My parents gave me a Craftsman table saw (table saw) for Christmas about a year ago. I'm concerned about the about of dust that gets into the air when using my saw. I currently wear a respirator, but the summers in GA get hot and humid and that isn't going to be comfortable to wear all day in the shop.

I'm going to making some mods to the table, cutting the tabs off for the miter gauge...so I can make some sleds.

Has anyone enclosed a saw like this and connected some form of dust collection to it? I was thinking about ABS plastic riveted to the bottom and than connect some for of dust collection hose to it.

Any help is appreciated.


----------



## woodnthings (Jan 24, 2009)

*typically dust comes off the rear of the blade first*

Since the blade first enters on the bottom of the work, the dust is carried in the gullets up and over and through the kerf back at you. What doesn't come off at you is carried further around and drops off inside the cabinet. 

You can make a dust collector off the blade guard. There are commercial versions also. Penn State Industries sells one on a parallelogram action, but there are ways to make one without all the geometry. Mine is hooked directly to a shop vac for great suction off the blade. 

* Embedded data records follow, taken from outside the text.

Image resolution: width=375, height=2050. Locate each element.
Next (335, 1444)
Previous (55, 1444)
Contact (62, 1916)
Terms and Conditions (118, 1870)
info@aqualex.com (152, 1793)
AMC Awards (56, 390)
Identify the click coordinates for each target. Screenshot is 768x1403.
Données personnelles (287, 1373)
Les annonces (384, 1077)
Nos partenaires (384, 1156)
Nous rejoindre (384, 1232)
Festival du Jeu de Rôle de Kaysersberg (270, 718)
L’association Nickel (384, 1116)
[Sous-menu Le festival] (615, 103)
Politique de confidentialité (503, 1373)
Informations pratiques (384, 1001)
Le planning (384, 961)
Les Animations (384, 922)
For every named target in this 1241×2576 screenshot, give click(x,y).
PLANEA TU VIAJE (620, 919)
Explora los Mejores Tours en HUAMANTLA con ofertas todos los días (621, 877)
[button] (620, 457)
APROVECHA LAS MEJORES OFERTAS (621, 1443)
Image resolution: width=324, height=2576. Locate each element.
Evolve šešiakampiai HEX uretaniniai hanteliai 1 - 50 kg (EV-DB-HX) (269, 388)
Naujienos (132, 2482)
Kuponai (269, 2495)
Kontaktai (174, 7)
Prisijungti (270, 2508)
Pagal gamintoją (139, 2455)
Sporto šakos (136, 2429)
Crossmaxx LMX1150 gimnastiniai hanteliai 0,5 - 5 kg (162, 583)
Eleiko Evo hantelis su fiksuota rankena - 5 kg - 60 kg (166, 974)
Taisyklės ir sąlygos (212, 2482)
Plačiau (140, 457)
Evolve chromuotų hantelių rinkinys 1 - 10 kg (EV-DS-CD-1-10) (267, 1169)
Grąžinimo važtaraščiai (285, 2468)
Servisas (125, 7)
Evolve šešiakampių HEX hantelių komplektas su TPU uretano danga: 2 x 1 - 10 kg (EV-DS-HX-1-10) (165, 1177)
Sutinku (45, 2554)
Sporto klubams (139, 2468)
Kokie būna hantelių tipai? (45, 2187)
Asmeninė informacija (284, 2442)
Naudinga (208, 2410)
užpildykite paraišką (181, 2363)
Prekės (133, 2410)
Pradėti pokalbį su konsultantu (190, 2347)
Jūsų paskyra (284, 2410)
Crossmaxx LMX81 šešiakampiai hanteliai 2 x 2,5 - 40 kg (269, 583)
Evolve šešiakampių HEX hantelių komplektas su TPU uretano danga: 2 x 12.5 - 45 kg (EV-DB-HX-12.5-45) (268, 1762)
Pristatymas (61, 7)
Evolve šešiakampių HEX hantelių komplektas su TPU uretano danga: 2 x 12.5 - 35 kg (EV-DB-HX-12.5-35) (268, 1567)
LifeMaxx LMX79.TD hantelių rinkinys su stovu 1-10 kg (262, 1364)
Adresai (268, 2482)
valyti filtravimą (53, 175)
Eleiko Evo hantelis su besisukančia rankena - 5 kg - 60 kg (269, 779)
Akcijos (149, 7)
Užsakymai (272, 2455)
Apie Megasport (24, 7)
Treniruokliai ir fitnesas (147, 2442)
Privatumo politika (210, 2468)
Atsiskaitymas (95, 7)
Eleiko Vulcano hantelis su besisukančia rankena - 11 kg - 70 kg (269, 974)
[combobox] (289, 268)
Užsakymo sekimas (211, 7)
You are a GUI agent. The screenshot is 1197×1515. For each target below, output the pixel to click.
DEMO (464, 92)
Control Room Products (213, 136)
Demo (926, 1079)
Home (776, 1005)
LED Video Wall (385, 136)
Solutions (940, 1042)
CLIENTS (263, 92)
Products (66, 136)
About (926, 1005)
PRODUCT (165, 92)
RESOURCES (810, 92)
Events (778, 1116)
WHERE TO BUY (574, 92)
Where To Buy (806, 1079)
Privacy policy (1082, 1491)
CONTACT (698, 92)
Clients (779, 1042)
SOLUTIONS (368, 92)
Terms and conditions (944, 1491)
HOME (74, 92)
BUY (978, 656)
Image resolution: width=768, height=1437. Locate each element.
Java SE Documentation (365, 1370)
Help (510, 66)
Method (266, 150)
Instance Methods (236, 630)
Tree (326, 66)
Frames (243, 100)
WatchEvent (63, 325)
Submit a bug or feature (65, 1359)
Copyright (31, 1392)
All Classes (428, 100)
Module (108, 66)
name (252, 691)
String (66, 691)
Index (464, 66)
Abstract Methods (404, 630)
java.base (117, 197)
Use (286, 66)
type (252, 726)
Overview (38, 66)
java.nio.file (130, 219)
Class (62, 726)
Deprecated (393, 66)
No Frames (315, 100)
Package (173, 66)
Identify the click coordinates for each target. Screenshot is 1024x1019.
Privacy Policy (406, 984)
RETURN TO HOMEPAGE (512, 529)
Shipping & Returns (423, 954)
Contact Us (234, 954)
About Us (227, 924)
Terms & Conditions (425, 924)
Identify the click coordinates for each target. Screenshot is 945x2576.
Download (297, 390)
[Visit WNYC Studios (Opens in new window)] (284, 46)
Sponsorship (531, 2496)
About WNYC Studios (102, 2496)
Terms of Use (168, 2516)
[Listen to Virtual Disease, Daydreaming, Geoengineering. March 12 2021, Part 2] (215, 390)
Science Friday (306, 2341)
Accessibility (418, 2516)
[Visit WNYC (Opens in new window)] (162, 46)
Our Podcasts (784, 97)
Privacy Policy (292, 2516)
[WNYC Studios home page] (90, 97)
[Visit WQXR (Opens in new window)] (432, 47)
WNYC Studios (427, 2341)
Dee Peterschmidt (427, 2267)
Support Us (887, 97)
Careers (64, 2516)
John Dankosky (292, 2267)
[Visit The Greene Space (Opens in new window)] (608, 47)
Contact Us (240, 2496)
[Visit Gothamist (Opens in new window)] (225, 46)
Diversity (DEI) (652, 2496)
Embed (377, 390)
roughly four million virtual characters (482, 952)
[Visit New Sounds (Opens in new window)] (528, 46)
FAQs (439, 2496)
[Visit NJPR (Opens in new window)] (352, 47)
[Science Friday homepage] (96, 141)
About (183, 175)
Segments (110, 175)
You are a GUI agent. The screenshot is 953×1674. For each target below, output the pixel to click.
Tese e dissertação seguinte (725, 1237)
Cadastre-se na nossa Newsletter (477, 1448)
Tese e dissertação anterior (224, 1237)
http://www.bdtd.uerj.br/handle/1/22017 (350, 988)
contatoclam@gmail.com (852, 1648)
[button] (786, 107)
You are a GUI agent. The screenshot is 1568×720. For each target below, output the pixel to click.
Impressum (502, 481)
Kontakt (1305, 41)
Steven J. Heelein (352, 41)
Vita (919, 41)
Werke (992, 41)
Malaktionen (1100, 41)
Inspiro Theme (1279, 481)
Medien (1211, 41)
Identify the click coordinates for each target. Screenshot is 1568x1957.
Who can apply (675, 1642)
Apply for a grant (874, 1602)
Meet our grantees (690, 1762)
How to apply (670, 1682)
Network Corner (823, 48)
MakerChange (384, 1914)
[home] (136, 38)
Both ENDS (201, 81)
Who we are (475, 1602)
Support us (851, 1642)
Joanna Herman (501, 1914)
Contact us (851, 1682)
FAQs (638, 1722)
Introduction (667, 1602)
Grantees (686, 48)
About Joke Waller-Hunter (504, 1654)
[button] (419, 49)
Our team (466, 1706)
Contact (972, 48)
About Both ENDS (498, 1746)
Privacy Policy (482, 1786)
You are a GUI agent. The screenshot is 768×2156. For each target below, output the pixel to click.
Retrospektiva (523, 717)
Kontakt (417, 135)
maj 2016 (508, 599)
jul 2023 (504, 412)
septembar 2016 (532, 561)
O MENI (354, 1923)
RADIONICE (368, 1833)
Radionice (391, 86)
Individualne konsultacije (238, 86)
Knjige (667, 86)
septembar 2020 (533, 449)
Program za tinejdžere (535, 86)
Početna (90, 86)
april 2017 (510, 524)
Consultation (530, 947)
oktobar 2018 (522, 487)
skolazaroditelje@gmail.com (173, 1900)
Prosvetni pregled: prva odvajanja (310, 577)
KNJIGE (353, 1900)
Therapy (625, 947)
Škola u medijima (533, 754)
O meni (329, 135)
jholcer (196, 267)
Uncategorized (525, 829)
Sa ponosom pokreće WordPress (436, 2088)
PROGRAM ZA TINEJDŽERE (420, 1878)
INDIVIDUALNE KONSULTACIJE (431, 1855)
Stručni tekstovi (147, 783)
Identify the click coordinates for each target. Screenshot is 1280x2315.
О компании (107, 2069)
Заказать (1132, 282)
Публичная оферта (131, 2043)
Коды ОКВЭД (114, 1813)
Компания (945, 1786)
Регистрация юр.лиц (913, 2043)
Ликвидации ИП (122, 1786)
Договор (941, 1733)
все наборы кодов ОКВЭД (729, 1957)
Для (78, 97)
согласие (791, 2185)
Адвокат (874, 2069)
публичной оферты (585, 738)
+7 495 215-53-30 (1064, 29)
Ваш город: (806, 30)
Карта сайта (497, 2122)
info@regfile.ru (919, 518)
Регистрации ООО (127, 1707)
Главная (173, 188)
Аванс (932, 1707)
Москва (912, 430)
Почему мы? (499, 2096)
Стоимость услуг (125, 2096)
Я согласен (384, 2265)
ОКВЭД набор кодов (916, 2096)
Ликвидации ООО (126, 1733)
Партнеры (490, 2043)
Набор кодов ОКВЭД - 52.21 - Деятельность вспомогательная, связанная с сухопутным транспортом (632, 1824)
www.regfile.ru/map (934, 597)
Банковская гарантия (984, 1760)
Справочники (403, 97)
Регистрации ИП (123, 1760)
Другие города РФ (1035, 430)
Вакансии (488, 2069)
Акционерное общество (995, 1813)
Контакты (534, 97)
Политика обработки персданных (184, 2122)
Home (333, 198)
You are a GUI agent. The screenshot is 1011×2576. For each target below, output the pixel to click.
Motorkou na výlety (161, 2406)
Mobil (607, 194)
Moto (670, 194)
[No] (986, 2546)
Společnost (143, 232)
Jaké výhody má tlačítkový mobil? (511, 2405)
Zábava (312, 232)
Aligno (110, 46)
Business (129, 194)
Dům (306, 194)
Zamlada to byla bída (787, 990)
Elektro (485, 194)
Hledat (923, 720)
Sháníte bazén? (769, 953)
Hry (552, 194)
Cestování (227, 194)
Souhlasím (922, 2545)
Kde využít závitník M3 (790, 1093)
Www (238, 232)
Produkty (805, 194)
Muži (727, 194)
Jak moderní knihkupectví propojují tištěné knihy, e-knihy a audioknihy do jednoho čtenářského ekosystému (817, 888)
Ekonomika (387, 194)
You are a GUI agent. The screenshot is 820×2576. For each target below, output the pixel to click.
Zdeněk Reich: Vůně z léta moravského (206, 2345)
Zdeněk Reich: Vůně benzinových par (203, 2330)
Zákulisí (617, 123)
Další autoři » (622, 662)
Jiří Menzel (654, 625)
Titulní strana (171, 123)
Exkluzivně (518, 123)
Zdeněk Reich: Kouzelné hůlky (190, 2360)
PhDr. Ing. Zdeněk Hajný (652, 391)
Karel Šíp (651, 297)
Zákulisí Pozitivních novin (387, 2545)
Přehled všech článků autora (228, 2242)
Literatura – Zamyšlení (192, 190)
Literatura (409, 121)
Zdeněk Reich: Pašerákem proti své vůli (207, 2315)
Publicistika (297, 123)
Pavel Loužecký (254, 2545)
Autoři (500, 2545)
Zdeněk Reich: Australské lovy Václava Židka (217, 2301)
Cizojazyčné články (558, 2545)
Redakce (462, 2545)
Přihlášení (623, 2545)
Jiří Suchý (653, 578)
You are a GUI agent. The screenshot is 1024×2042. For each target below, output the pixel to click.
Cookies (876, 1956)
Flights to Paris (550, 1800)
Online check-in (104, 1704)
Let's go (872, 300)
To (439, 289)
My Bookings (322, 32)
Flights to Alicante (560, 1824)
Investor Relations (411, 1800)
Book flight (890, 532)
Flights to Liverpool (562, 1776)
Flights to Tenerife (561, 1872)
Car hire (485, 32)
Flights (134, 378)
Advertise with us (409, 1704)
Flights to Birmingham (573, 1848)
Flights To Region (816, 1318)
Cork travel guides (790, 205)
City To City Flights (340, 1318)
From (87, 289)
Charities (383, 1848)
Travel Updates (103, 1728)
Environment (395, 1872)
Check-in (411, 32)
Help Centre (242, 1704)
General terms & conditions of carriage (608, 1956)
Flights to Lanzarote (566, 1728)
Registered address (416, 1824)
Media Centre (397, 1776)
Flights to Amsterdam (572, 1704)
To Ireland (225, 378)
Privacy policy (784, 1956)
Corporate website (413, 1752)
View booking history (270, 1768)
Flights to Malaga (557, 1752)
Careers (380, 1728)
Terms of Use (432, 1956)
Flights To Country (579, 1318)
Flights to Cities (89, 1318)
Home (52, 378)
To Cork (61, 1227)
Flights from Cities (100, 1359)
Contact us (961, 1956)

I also enclosed the bottom of my saw cabinet and put a 4" dust collector port on the plate. You need a good volume of air flow to be successful with any dust collector, so minimize any ribbed hose length, or sharp bends in the system.


----------



## 44260 (Aug 29, 2013)

Woodnthings has a nice dust collection setup on his saw, I saw pictures of it. I to am needing a set up on my table saw but what I wanted to say that even with a dust collector set up it is not advisable to not wear a dust mask of some sort, dust collection reduces the dust in your shop however it will not replace the use of a dust mask.


----------



## liquid6 (Feb 15, 2011)

Woodnthings, can you post some photos?


----------